* Travail demandé *
D'après le texte choisi sur les étudiants étrangers, à quel organisme le ministère de l'Éducation a-t-il demandé de fouiller des dossiers précis ?

* Texte choisi *
Il a suffi d’une déclaration de Sean Fraser, nouveau ministre fédéral du Logement, de l’Infrastructure et des Collectivités, pour attirer l’attention sur un groupe dont on parle peu : les étudiants étrangers.
Il y a quelques jours, M. Fraser a associé la crise du logement à la présence de ces jeunes sur le territoire canadien, suggérant dans la foulée de plafonner leur nombre. Ses propos ont soulevé l’ire des milieux collégiaux et universitaires, et agacé le gouvernement du Québec, qui a rappelé que le domaine de l’éducation est de sa compétence.
Le premier ministre Justin Trudeau a rapidement recadré son ministre en soulignant que « ça ne sert à rien de blâmer une personne ou un groupe de personnes pour un problème qui se développe depuis des décennies au Canada ». Les étudiants internationaux sont ainsi retournés dans l’ombre.
Il reste que les propos de M. Fraser sont intéressants sous deux aspects.
D’abord, on a peu retenu qu’il s’est attardé à un cas particulier : les établissements d’enseignement qui tirent de juteux profits d’étudiants étrangers. Ils leur imposent d’importants droits de scolarité sans pour autant voir à leur bien-être, comme l’accès à un endroit où se loger.
Sean Fraser a même employé le terme « exploitation » pour dénoncer la manière dont certaines écoles profitent d’étudiants « vulnérables » plutôt que d’assurer « une éducation de qualité à de futurs résidents permanents et citoyens canadiens ».
Ce problème est réel. Au Québec, il a été pris à bras-le-corps par le gouvernement caquiste.
Ces dernières années, tant des reportages qu’une enquête de l’Institut de recherche en économie contemporaine, publiée au printemps 2021, ont révélé à quel point l’inscription d’étudiants étrangers était devenue un marché très lucratif pour certains établissements.
Des dizaines de collèges privés non subventionnés, offrant essentiellement des formations en anglais, connaissaient une croissance fulgurante, alors que dans bien des cas, la qualité de l’enseignement et des installations n’était pas au rendez-vous. Le ministère de l’Éducation s’en inquiétait, au point de demander à l’Unité permanente anticorruption de fouiller des dossiers précis.

* Échantillon de données *
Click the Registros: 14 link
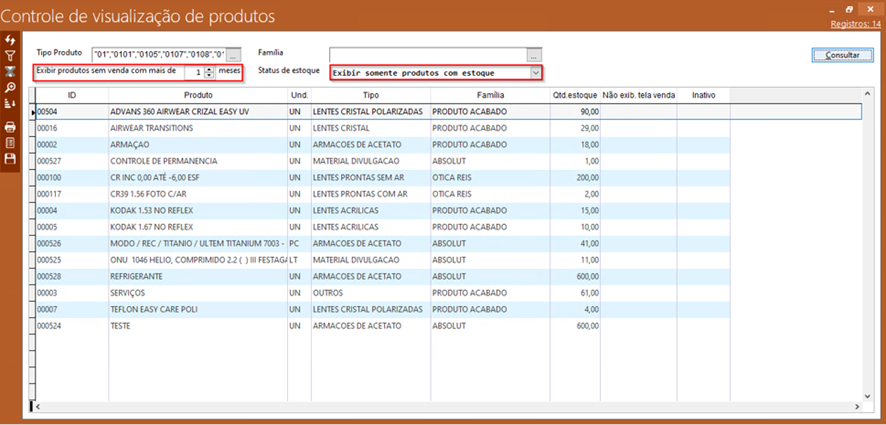The image size is (886, 425). [x=855, y=23]
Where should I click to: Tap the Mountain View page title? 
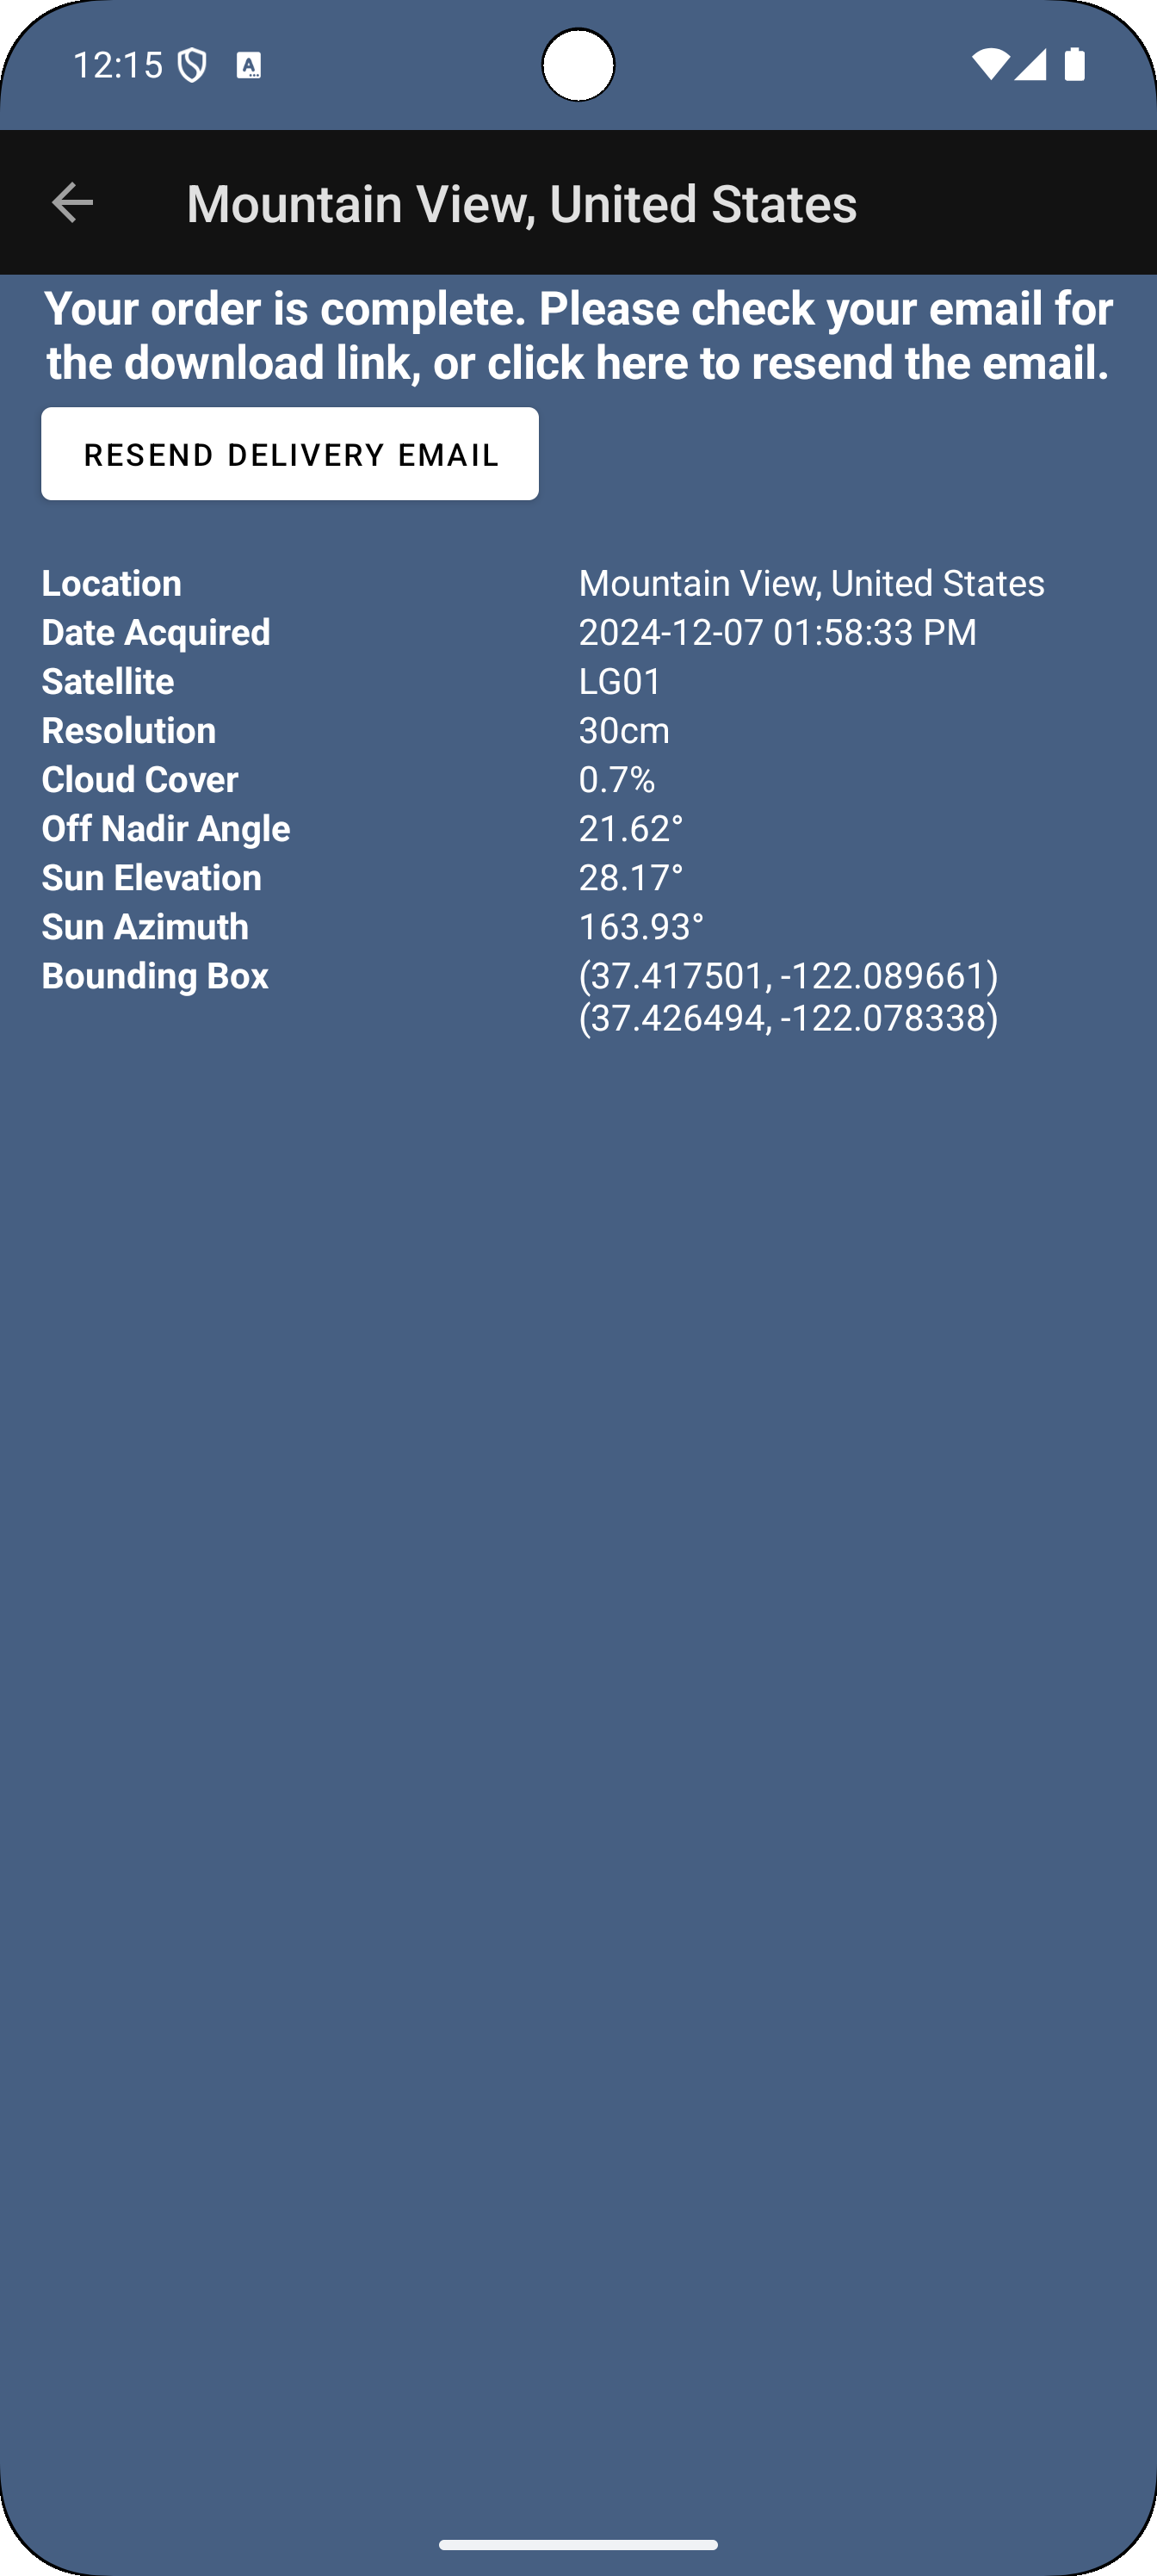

* Réponse attendue *
À l'Unité permanente anticorruption.